Start of SOURCE INFORMATION

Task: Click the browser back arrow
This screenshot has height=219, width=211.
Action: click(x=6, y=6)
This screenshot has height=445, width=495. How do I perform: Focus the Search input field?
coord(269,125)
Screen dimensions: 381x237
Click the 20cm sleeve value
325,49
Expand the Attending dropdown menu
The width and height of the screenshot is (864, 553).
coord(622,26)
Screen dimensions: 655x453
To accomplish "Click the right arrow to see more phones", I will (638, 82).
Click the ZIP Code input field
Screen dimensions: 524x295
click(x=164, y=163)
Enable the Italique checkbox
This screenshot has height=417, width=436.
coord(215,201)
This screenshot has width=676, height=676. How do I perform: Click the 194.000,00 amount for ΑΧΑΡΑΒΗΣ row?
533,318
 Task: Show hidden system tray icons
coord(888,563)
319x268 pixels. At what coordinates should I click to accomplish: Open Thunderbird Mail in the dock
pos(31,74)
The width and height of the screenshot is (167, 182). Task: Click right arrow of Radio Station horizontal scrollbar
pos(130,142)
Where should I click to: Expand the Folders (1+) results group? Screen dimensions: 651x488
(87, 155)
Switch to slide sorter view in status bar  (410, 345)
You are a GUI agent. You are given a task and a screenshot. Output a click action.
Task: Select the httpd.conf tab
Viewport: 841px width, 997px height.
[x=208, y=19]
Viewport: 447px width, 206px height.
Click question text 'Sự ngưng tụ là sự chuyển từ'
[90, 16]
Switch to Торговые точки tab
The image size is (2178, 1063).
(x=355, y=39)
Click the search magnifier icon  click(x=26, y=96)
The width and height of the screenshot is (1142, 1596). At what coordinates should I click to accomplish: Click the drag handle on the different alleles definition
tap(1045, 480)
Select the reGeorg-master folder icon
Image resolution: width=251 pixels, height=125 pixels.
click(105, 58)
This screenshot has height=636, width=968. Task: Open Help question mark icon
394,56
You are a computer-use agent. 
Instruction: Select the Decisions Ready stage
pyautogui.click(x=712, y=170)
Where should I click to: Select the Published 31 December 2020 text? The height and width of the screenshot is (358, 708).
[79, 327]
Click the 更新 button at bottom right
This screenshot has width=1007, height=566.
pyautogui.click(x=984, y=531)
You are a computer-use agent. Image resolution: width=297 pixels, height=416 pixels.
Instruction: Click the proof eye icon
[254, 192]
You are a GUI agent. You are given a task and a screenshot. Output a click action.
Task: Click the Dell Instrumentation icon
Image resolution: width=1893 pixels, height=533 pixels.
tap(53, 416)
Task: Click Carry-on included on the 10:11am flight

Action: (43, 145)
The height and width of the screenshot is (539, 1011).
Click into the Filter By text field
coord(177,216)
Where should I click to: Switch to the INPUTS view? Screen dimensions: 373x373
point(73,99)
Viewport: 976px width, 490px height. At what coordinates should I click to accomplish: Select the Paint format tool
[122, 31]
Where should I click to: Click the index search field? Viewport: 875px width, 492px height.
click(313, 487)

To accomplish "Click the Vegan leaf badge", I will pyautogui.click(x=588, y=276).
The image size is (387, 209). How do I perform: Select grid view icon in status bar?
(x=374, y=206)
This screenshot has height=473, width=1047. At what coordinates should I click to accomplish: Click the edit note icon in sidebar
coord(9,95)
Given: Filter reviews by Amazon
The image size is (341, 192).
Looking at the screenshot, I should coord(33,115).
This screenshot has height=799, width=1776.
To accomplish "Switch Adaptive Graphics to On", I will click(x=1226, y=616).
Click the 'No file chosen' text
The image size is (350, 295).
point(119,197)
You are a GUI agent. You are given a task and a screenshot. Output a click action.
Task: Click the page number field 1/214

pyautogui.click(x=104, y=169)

End of SOURCE INFORMATION

Repeat every record above. Each one must match exactly.

— RESULT BELOW —
Task: Click the browser back arrow
This screenshot has height=219, width=211.
Action: click(x=6, y=6)
This screenshot has height=445, width=495. How do I perform: Focus the Search input field?
coord(269,125)
Screen dimensions: 381x237
Click the 20cm sleeve value
325,49
Expand the Attending dropdown menu
The width and height of the screenshot is (864, 553).
coord(622,26)
Screen dimensions: 655x453
To accomplish "Click the right arrow to see more phones", I will (638, 82).
Click the ZIP Code input field
Screen dimensions: 524x295
click(x=164, y=163)
Enable the Italique checkbox
This screenshot has height=417, width=436.
coord(215,201)
This screenshot has width=676, height=676. How do I perform: Click the 194.000,00 amount for ΑΧΑΡΑΒΗΣ row?
533,318
 Task: Show hidden system tray icons
coord(888,563)
319x268 pixels. At what coordinates should I click to accomplish: Open Thunderbird Mail in the dock
pos(31,74)
The width and height of the screenshot is (167, 182). Task: Click right arrow of Radio Station horizontal scrollbar
pos(130,142)
Where should I click to: Expand the Folders (1+) results group? Screen dimensions: 651x488
(87, 155)
Switch to slide sorter view in status bar  (410, 345)
You are a GUI agent. You are given a task and a screenshot. Output a click action.
Task: Select the httpd.conf tab
Viewport: 841px width, 997px height.
[x=208, y=19]
Viewport: 447px width, 206px height.
Click question text 'Sự ngưng tụ là sự chuyển từ'
[90, 16]
Switch to Торговые точки tab
The image size is (2178, 1063).
(x=355, y=39)
Click the search magnifier icon  click(x=26, y=96)
The width and height of the screenshot is (1142, 1596). At what coordinates should I click to accomplish: Click the drag handle on the different alleles definition
tap(1045, 480)
Select the reGeorg-master folder icon
Image resolution: width=251 pixels, height=125 pixels.
click(105, 58)
This screenshot has height=636, width=968. Task: Open Help question mark icon
394,56
You are a computer-use agent. 
Instruction: Select the Decisions Ready stage
pyautogui.click(x=712, y=170)
Where should I click to: Select the Published 31 December 2020 text? The height and width of the screenshot is (358, 708).
[79, 327]
Click the 更新 button at bottom right
This screenshot has width=1007, height=566.
pyautogui.click(x=984, y=531)
You are a computer-use agent. Image resolution: width=297 pixels, height=416 pixels.
Instruction: Click the proof eye icon
[254, 192]
You are a GUI agent. You are given a task and a screenshot. Output a click action.
Task: Click the Dell Instrumentation icon
Image resolution: width=1893 pixels, height=533 pixels.
tap(53, 416)
Task: Click Carry-on included on the 10:11am flight

Action: (43, 145)
The height and width of the screenshot is (539, 1011).
Click into the Filter By text field
coord(177,216)
Where should I click to: Switch to the INPUTS view? Screen dimensions: 373x373
point(73,99)
Viewport: 976px width, 490px height. At what coordinates should I click to accomplish: Select the Paint format tool
[122, 31]
Where should I click to: Click the index search field? Viewport: 875px width, 492px height.
click(313, 487)

To accomplish "Click the Vegan leaf badge", I will pyautogui.click(x=588, y=276).
The image size is (387, 209). How do I perform: Select grid view icon in status bar?
(x=374, y=206)
This screenshot has height=473, width=1047. At what coordinates should I click to accomplish: Click the edit note icon in sidebar
coord(9,95)
Given: Filter reviews by Amazon
The image size is (341, 192).
Looking at the screenshot, I should coord(33,115).
This screenshot has height=799, width=1776.
To accomplish "Switch Adaptive Graphics to On", I will click(x=1226, y=616).
Click the 'No file chosen' text
The image size is (350, 295).
point(119,197)
You are a GUI agent. You are given a task and a screenshot. Output a click action.
Task: Click the page number field 1/214

pyautogui.click(x=104, y=169)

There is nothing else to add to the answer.